Another strategy they suggest was to establish collaboration among learners who have a tendency to procrastinate early in the course (perhaps through electronic brainstorming sessions).

In sum, although I agree with the authors who note that their study is "the first to provide empirical evidence for the relationship between procrastination, participation in asynchronous discussion forums and performance in an online learning environment" (p. 250), I think the results are as expected. As my students and I have demonstrated in previous research, procrastinators study later and study less. This contributes to their poorer performance.

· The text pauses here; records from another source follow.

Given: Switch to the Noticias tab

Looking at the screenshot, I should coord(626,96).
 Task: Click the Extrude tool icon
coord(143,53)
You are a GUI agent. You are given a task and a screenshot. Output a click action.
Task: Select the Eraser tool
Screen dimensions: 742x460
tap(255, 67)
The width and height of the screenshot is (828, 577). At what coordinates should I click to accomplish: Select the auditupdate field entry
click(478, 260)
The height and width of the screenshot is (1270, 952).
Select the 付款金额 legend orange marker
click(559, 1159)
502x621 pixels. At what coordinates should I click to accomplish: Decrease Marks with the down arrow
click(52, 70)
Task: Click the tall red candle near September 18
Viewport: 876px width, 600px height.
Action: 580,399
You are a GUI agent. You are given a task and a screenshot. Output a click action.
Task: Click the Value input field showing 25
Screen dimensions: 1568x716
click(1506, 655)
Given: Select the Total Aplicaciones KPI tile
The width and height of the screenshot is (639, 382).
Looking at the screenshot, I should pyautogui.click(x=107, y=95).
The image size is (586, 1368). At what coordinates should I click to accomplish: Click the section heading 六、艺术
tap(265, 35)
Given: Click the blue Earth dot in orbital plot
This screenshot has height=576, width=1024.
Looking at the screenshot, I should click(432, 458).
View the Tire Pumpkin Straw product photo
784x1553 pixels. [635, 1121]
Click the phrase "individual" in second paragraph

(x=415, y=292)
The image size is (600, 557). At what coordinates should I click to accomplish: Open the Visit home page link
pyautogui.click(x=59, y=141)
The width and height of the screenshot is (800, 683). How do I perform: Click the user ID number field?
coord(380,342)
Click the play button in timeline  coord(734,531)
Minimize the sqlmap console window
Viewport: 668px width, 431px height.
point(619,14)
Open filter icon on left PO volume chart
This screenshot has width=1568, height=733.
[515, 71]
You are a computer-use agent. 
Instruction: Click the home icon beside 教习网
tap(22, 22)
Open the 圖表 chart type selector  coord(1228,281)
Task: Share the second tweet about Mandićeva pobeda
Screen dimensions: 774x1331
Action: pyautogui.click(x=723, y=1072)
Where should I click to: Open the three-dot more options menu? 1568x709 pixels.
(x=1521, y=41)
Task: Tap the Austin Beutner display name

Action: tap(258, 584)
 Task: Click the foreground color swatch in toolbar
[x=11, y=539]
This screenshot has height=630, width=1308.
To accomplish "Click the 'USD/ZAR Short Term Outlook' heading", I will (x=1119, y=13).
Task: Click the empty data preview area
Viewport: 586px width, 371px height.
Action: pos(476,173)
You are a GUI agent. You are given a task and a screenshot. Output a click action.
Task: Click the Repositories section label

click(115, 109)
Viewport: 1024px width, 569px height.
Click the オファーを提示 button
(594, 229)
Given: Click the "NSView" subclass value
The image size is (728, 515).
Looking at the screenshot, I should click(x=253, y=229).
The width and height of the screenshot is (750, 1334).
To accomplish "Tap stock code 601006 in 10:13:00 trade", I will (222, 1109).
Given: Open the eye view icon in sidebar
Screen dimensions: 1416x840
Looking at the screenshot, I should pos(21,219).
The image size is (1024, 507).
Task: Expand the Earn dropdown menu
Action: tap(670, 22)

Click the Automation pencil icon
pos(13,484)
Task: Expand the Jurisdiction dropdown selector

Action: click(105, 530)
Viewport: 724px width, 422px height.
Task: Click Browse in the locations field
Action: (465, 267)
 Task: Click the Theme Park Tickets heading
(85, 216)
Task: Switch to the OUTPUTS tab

There is certainly much more we need to investigate in terms of self-regulation, self-directed learning and motivation in a world where online learning is becoming more and more common. The unfortunate truth in education is that some learners have always "fallen through the cracks" of our educational systems. I fear online learning may be creating some new and very large "cracks" in a number of ways that we don't fully understand or even appreciate. The study reviewed here underscores the roles of self-motivation and self-regulation and points to how social strategies need to be encouraged and modeled using computer-mediated social networking technologies.

Based on my own experience, I am confident that, appropriately used, many of these new online learning environments will be much more useful and learners will be much more successful than with traditional classroom methods.

References
Michinov, N., Brunot, S., Le Bohec, O., Juhel, J., & Delaval, M. (2011). Procrastination, participation, and performance in online learning environments. Computers & Education, 56, 243-252.